10. Controls Manager Roles
- Review Non-Financial Risk Data: Lead the review of non-financial risk data monthly and understand the changes and how they impact the risk profile in CMB, including changes to risks, controls, issues, losses, etc.
- Conduct Thematic Reviews: Conduct and support thematic review activity to ascertain potential weaknesses in the control environment.
- Root Cause Analysis and Control Resolution: Review issues and events for root cause analysis and understanding of any control deficiencies, then work with Risk Owners, Risk Stewards, and Control Owners to support resolution and agree on any additional controls.
- Management Information Development: Responsible for the development and analysis of management information providing insights to identify emerging issues that may impact the risk landscape and escalate as appropriate.
- Prioritize and Advise Material Items: Review, prioritize, and advise material items for escalation to senior risk management meetings, including Risk Management Meetings, Non-Financial Risk Management Board, and others.
- Support Read-Across Process: Provide support to the Wholesale Read-across process, proposing issues and events that require read-across and advising on potential impact to other jurisdictions.
- Develop Reporting and Dashboards: Lead the development, with the support of the Centre of Excellence team, of insightful reporting and dashboards.

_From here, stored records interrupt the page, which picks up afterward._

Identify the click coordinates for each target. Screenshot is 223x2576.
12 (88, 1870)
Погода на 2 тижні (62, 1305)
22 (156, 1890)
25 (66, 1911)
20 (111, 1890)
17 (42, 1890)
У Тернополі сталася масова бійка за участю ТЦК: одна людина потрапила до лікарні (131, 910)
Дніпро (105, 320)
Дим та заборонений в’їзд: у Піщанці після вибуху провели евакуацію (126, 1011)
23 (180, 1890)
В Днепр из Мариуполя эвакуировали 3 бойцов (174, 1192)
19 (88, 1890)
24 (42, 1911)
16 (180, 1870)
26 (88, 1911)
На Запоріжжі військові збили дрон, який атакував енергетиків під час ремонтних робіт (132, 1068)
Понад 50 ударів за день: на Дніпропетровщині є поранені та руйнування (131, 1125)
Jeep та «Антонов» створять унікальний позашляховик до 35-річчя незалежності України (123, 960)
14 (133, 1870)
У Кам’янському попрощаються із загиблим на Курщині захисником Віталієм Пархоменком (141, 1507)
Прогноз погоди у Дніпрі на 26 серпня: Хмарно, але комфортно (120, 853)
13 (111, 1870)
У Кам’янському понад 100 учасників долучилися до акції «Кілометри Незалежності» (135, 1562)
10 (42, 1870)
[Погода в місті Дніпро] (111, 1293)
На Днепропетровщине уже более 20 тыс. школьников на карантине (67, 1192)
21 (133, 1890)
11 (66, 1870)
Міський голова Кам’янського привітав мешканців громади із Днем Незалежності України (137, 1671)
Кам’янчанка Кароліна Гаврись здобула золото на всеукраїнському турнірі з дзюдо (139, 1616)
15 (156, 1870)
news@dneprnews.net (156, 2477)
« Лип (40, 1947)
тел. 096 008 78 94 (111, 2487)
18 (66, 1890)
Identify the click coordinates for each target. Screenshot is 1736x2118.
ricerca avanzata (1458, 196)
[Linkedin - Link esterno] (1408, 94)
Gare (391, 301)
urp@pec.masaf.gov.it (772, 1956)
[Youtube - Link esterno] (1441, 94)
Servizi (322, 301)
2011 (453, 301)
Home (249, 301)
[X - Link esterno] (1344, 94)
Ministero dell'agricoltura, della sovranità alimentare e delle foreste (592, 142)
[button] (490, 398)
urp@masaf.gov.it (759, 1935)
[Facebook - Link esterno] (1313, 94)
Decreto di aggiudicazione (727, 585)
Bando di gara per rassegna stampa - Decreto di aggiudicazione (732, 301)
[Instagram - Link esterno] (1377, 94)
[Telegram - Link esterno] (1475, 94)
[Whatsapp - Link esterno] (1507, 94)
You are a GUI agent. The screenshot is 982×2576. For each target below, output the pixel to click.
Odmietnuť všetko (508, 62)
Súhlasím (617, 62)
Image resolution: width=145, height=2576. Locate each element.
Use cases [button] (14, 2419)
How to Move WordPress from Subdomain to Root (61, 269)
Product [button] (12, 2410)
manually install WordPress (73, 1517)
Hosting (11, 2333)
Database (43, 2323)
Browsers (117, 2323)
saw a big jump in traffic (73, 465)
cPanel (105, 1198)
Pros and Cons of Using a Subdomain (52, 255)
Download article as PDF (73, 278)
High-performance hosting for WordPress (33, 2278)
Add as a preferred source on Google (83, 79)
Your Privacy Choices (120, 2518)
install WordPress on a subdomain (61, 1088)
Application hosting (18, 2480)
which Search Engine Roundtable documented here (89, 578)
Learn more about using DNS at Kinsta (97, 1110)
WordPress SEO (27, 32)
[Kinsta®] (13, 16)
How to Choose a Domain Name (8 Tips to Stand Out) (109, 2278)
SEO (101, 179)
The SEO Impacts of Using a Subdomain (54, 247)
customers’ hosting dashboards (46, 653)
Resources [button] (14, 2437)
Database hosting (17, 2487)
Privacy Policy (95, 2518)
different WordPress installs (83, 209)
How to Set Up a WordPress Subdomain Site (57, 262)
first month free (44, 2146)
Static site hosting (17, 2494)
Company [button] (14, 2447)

- Enhance Risk and Control Library: Work alongside Global Operational Risk and Resilience and Risk Stewards stakeholders to develop and enhance HSBC’s risk and control library.
- Understand and Advise on Controls: Engage with the Risk Stewards and Control Owners to understand the actual controls that mitigate the most material risks impacting CMB.
- Control Advisory Support: Provide control advisory support across the various risk categories.
- Analyze Helios Data: Review Helios data to understand trends impacting the Wholesale business.